> _Problem to work on_
Print exactly the lines below between the line holding "For every named" and the line holding "GHẾ O'FURNI (318, 119)", inclusive, and nothing more.

> _Supplied material_
——————

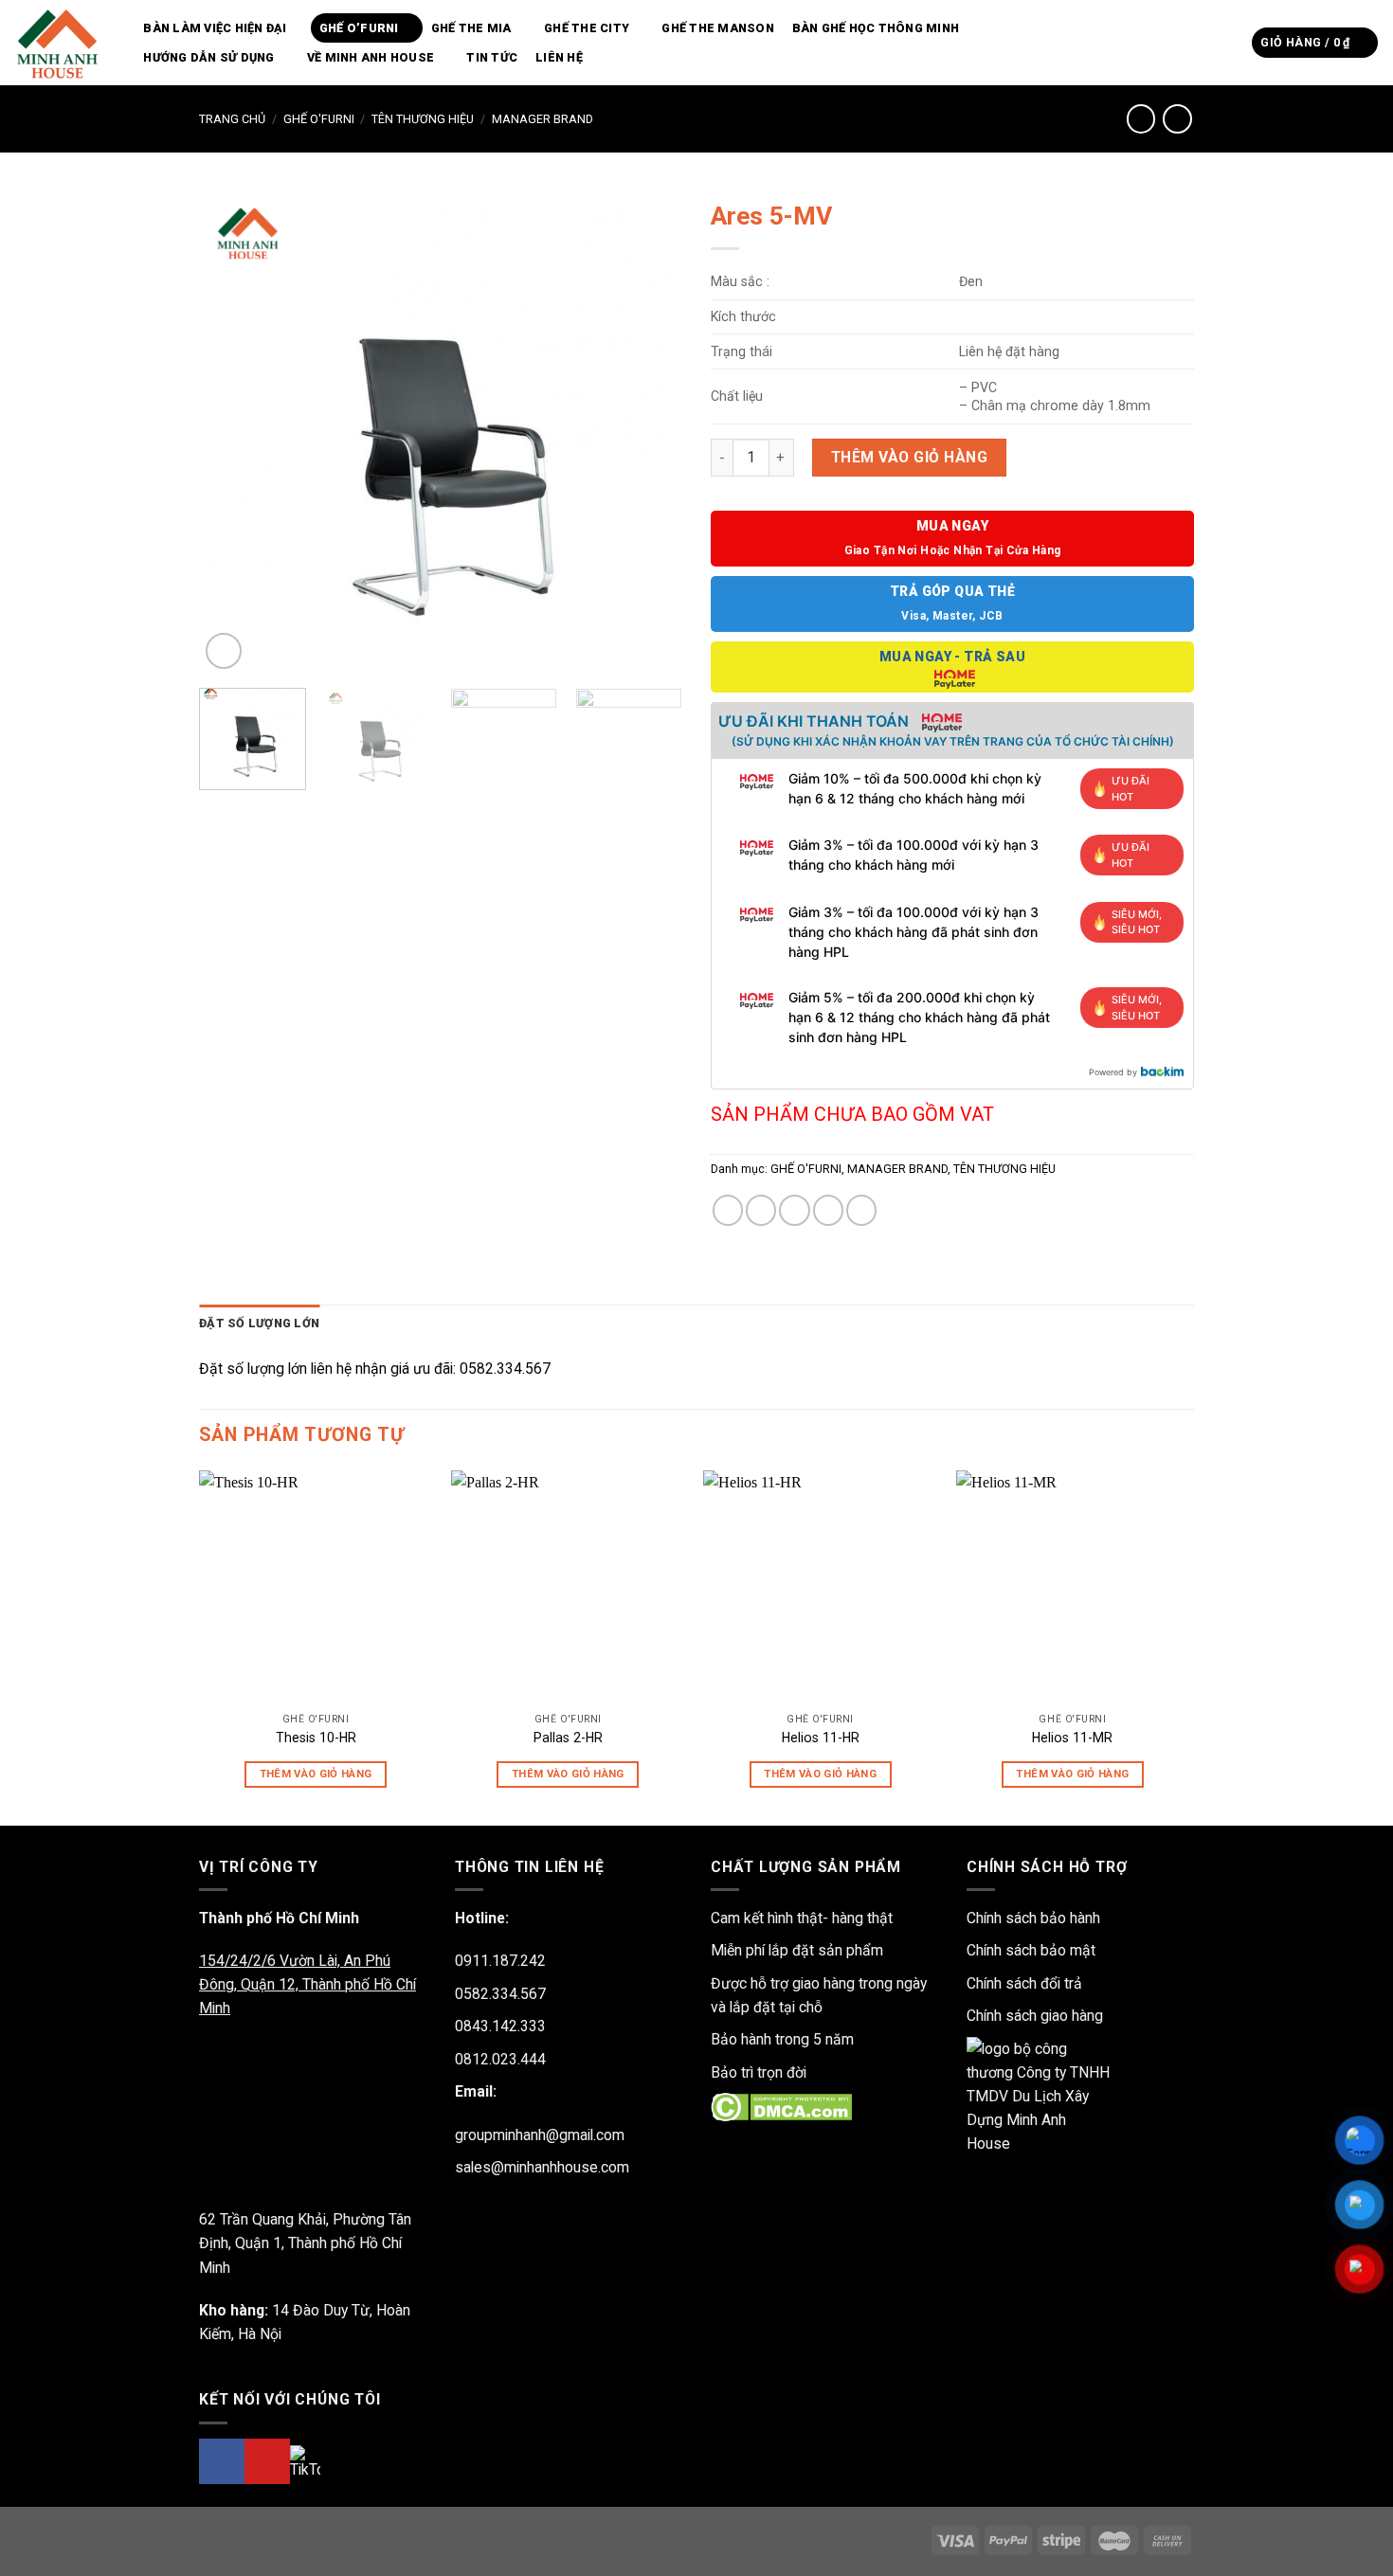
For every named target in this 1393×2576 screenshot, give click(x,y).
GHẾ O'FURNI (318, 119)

——————

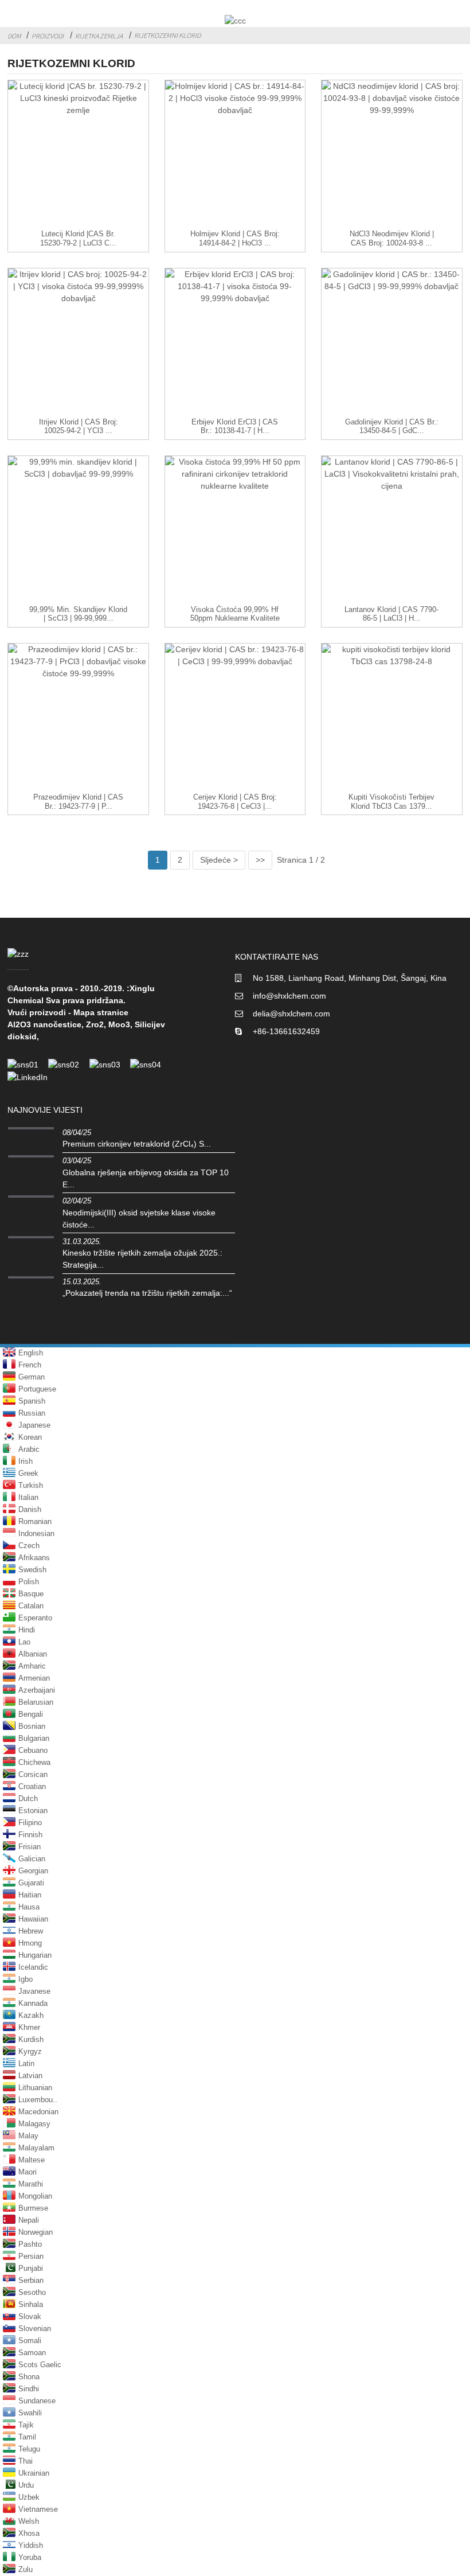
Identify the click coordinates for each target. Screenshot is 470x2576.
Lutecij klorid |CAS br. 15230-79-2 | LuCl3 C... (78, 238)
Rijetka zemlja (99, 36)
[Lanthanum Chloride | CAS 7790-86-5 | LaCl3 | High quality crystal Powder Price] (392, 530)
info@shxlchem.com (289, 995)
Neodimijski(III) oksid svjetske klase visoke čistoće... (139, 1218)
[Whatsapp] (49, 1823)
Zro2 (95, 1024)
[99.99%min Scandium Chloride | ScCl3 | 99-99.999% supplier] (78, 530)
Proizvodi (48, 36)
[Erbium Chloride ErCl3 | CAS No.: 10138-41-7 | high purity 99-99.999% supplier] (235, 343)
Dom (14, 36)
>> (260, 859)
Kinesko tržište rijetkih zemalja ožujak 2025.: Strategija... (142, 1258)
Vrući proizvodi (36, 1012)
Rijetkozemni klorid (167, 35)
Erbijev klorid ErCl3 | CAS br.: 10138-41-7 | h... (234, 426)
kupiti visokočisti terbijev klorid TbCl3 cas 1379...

——————

> _Written solution_
For every named target in this 1393×2576 screenshot, give click(x,y).
GHẾ O'FURNI (318, 119)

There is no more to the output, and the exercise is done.